**Given information**
◆ ◆ ◆ ◆ ◆

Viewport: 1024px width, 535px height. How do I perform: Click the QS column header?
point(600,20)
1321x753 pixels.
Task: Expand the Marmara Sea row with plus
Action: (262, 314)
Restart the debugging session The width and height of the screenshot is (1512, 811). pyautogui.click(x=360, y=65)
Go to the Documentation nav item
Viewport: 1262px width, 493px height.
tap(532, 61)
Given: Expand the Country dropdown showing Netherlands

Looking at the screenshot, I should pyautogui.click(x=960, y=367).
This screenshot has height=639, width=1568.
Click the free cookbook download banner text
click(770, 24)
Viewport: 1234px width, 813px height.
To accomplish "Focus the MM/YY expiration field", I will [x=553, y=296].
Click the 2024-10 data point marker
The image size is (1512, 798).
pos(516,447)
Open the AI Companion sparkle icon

◆ ◆ ◆ ◆ ◆

**What the task requires**
After reading the records above, transcribe them verbatim.

**Solution to the problem**
Viewport: 1024px width, 535px height. How do I perform: Click the QS column header?
point(600,20)
1321x753 pixels.
Task: Expand the Marmara Sea row with plus
Action: (262, 314)
Restart the debugging session The width and height of the screenshot is (1512, 811). pyautogui.click(x=360, y=65)
Go to the Documentation nav item
Viewport: 1262px width, 493px height.
tap(532, 61)
Given: Expand the Country dropdown showing Netherlands

Looking at the screenshot, I should pyautogui.click(x=960, y=367).
This screenshot has height=639, width=1568.
Click the free cookbook download banner text
click(770, 24)
Viewport: 1234px width, 813px height.
To accomplish "Focus the MM/YY expiration field", I will [x=553, y=296].
Click the 2024-10 data point marker
The image size is (1512, 798).
pos(516,447)
Open the AI Companion sparkle icon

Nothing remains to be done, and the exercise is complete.